Das FocusLab Bio² zielte auf die Entwicklung eines wettbewerbsfähigen Bioraffinerieprozesses für die Herstellung von biobasierten Tensiden ab. Rhamnolipide (RLs) und Mannosylerythritol-Lipide (MELs) wurden durch rekombinante Stämme von Pseudomonas putida bzw. Ustilago maydis hergestellt. Das Projekt kombinierte die Stammoptimierung mit der Prozessentwicklung sowie mit in-situ-Ansätzen zur Produktrückgewinnung, um den komplexen Prozessanforderungen Rechnung zu tragen. Eine sozioökonomische Bewertung mittels Life cycle assessment begleitete das Prozessdesign bis hin zur Evaluierung im technischen Maßstab. Durch Erschließung neuer Rohstoffquellen, Erhöhung der Ausbeuten und Etablierung neuer analytischer Methoden trug das Projekt dazu bei, die Wettbewerbsfähigkeit von Biotensiden auf dem Markt zu erhöhen.
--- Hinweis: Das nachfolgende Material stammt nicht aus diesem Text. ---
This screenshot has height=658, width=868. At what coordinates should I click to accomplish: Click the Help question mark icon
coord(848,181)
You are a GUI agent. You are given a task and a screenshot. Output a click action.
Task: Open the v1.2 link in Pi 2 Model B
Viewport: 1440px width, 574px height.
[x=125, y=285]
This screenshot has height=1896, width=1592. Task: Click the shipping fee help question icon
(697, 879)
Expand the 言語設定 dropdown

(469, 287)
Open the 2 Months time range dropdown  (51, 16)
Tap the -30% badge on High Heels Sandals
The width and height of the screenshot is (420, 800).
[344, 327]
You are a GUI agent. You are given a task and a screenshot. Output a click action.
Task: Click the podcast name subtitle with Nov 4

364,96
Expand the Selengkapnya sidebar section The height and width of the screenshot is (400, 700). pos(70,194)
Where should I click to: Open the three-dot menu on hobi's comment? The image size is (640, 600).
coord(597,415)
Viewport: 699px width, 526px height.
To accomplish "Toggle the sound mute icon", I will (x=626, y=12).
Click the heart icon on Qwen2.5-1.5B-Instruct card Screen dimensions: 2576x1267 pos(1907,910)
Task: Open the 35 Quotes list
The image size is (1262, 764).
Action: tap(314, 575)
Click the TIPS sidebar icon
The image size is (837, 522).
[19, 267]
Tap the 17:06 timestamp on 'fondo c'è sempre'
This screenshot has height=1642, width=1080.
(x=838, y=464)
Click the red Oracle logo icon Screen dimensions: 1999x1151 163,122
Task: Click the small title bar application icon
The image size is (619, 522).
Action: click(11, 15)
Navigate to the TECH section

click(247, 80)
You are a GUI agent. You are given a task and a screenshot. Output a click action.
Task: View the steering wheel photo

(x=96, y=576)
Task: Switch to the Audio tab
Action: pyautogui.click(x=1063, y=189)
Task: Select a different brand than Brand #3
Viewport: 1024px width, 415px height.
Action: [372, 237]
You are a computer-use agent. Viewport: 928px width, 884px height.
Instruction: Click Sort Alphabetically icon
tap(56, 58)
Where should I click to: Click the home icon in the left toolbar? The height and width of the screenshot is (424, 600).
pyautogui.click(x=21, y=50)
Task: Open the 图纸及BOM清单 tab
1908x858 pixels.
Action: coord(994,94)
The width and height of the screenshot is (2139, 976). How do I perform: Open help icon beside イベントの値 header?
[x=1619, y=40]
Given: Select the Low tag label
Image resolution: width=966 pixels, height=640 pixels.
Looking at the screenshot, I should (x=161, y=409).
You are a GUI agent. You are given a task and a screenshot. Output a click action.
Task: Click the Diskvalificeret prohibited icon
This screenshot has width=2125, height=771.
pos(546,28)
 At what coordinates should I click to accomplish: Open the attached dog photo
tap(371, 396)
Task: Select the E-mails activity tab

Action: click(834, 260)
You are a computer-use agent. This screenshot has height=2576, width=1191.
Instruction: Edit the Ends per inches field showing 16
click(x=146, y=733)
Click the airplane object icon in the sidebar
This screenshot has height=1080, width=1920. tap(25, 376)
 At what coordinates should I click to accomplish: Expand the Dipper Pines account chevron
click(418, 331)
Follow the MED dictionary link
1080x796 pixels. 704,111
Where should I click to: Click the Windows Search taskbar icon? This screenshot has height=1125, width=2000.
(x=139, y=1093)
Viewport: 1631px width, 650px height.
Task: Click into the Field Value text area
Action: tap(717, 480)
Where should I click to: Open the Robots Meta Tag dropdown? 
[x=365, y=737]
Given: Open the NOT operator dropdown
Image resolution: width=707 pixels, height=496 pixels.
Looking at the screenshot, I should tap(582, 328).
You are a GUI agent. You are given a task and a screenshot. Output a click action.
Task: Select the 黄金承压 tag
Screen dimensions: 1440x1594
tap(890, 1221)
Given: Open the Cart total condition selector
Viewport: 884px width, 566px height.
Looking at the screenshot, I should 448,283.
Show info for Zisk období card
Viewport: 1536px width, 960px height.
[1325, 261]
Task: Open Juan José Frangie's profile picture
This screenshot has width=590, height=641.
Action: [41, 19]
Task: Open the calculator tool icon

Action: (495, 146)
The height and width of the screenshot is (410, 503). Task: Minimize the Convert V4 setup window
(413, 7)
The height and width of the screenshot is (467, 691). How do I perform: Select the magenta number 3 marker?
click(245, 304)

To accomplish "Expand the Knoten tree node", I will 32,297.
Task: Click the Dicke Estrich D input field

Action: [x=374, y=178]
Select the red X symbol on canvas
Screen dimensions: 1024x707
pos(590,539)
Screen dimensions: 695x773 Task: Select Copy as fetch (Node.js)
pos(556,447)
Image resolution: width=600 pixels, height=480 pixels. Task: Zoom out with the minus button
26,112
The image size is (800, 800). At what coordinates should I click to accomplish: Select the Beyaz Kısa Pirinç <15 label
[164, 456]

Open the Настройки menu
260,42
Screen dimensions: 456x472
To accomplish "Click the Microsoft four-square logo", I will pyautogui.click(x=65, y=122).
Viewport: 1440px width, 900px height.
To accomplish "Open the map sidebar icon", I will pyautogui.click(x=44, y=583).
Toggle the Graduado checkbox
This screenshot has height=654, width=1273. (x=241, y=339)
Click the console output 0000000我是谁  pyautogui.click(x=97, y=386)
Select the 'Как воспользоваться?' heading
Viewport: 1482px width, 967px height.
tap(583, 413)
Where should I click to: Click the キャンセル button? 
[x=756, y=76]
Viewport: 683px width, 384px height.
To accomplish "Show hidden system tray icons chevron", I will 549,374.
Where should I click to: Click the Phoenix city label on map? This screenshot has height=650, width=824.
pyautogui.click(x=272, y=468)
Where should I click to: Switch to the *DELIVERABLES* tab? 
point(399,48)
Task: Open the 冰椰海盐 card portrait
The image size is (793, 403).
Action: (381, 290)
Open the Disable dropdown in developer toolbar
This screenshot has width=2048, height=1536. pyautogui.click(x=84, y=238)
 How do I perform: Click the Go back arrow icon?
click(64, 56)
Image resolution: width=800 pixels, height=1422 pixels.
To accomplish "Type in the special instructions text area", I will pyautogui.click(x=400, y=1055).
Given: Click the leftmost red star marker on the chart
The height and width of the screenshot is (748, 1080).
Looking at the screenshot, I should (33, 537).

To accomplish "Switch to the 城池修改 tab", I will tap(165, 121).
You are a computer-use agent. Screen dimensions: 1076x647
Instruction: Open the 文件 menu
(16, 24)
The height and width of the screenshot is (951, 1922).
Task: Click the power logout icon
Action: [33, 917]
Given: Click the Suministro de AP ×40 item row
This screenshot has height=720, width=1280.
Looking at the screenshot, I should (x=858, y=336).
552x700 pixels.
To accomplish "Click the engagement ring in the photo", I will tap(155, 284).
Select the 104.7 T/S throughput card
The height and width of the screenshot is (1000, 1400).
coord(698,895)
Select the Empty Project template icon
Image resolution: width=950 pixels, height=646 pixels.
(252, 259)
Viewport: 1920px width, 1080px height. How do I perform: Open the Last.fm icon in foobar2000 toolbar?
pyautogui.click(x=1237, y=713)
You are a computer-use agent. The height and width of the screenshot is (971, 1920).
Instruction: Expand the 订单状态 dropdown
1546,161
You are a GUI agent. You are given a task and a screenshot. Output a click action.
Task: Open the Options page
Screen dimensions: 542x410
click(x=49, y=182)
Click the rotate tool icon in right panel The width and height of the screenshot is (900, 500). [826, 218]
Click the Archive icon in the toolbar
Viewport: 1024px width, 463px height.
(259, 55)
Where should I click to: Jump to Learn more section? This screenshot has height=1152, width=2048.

Vollständig biobasierte Tenside („Biotenside“) stellen eine nachhaltige Alternative zu beispielsweise aus Rohöl hergestellten Tensiden dar. (Bio)tenside reduzieren die Oberflächenspannung von Flüssigkeiten oder die Grenzflächenspannung von Dispersionen. Diese Eigenschaft eröffnet vielfältige Anwendungsfelder. So werden Tenside als Detergenzien in Reinigungsmitteln, als Schäumungsmittel bei der Brandbekämpfung aber auch als Emulgatoren in der Lebensmittelindustrie eingesetzt. Dabei sind Biotenside mikrobiellen Ursprungs und lassen sich aus erneuerbaren Rohstoffen herstellen.
Die Produktionskosten von Biotensiden sind höher im Vergleich zu aus Rohöl hergestellten Tensiden. Dies liegt einerseits an der Verwendung teurer Ausgangsstoffe (z. B. aufgereinigte Zucker oder pflanzliche Öle), andererseits an geringen Ausbeuten und Produktionseffizienzen der Mikroorganismen. Außerdem steht die Verwendung von Zuckern oder Ölen als Ausgangsmaterial in Konkurrenz zur Nahrungsmittelproduktion und ist daher kritisch zu bewerten. Die Prozessführung in klassischen Rührkesselbioreaktoren zur Produktion von Biotensiden wird außerdem durch deren inhärente Eigenschaft zur Schaumbildung erschwert. Diese kann zwar durch Zusatz von Antischaummitteln verringert werden, resultiert jedoch in einer komplizierten Aufreinigung.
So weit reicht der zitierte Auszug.